If you like mathematics and statistics, the daily reports on COVID-19 and the generous supply of predictions, whether or not by experts, offers considerable food for thought. But even those who think of mathematics and statistics as very abstract disciplines, and who prefer to keep such disciplines at arm’s length, are actually in the middle of it. Each number corresponds to a son, a daughter, a partner, a granddad, a grandma, an aunt, a neighbor, a best friend,… who is infected by COVID-19 or recovered from it. In reverse, our behavior directly links to just how much chance the virus is given to spread among the population. All of us drive the figures! Our team provides the much-needed expertise around these figures.
Mathematical and statistical models help estimating important epidemiological quantities, such as the number of infected cases, the number of hospitalizations, the number of people in intensive care beds, and the number of deaths. Certain but not all models allow to cast short-term or even long-term predictions and to examine how such quantities change with changing human behavior and measures taken, such as the now well-known social distancing or vaccination programs.

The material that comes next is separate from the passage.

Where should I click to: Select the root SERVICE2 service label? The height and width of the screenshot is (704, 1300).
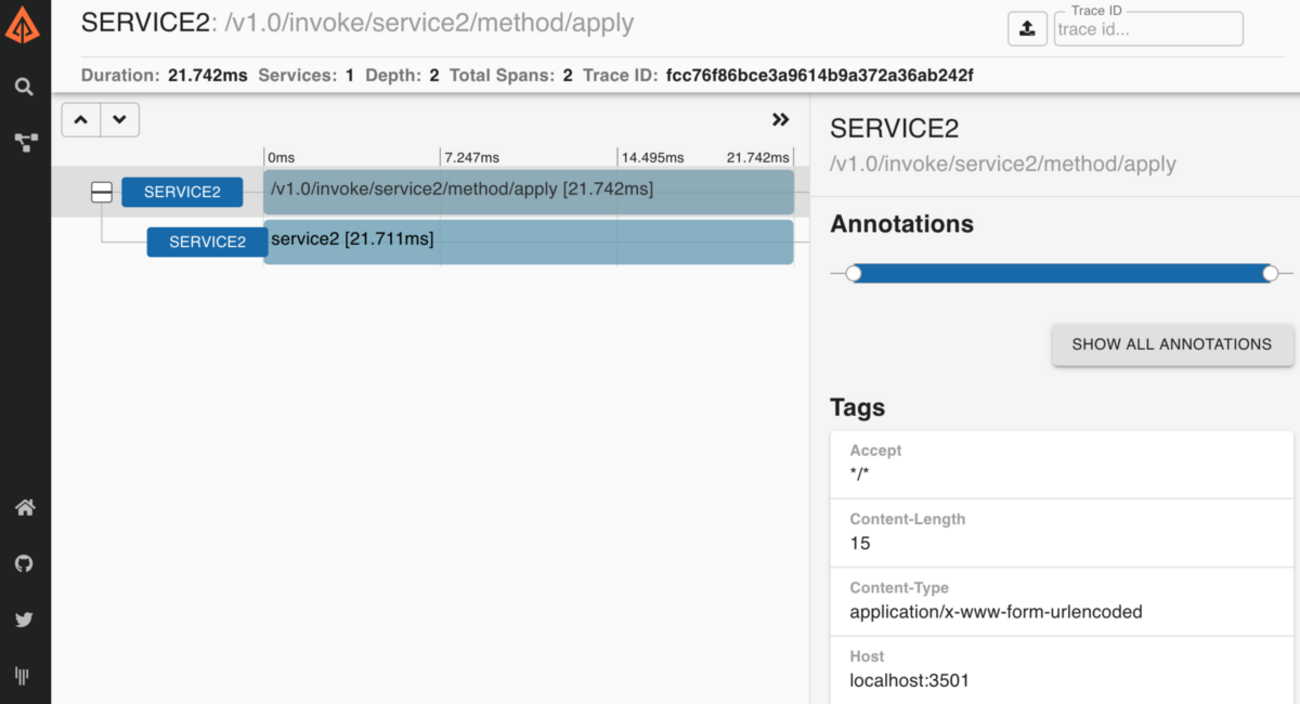click(x=182, y=192)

Predictions are made according to a variety of scenarios, and are a great support for the team to offer well-founded advice to policy makers. Such advice is routinely based on more than one model. Each model has its strengths and pitfalls, and simultaneously considering various models strengthens prediction. Some models operate at macro level (e.g., to study the number of cases in the population of an entire country), while others operate at regional or local level. While some models pretty much rely on data only, others also use so-called model assumptions, often driven by the mathematical theory behind infectious diseases, knowledge from previous epidemics, etc. There is no such thing as the correct or best predictive model. Each model provides a piece of the jigsaw puzzle, and it requires a good amount of expertise and skill in infectious disease modeling to lay the entire puzzle.

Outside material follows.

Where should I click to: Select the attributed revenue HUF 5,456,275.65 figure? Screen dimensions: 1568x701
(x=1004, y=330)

Apart from modeling the epidemic, mathematics and statistics, i.e., numbers, are used in clinical trials conducted in an effort to find powerful antiviral medication, and ultimately vaccines.
What do we do?
Researchers (epidemiologists, statisticians, mathematicians, virologists, biologists, computer scientists, etc.) try to predict how the epidemic will evolve, and how this evolution changes under the influence of the measures that we take. The word “try” is here for a reason because the predictions produced by models are necessarily surrounded by a degree of uncertainty: models are never able to capture reality in all of its detail on the one hand, and also the data used are necessarily prone to imprecision and error. Data that we would like to have but that are lacking (such as the real number of new infections, rather than merely the number of confirmed cases) increase uncertainty. Certain key epidemiological parameters, such as incubation period, infectiousness as a function of age (children, adults, elderly), seasonality,… may be lacking at a certain point in time, or may be very imprecisely known. This is especially true in the beginning of an epidemic induced by a newcomer such as our SARS-CoV-2. The longer the time frame over which we want to make predictions, the more uncertain such predictions become (a bit like the weather forecast…).
The art and science of mathematical and statistical modeling is to translate the predictions obtained from a collection of models into advice useful for policy makers, who in term are the ones deciding on the measures taken, e.g., to “flatten the curve.”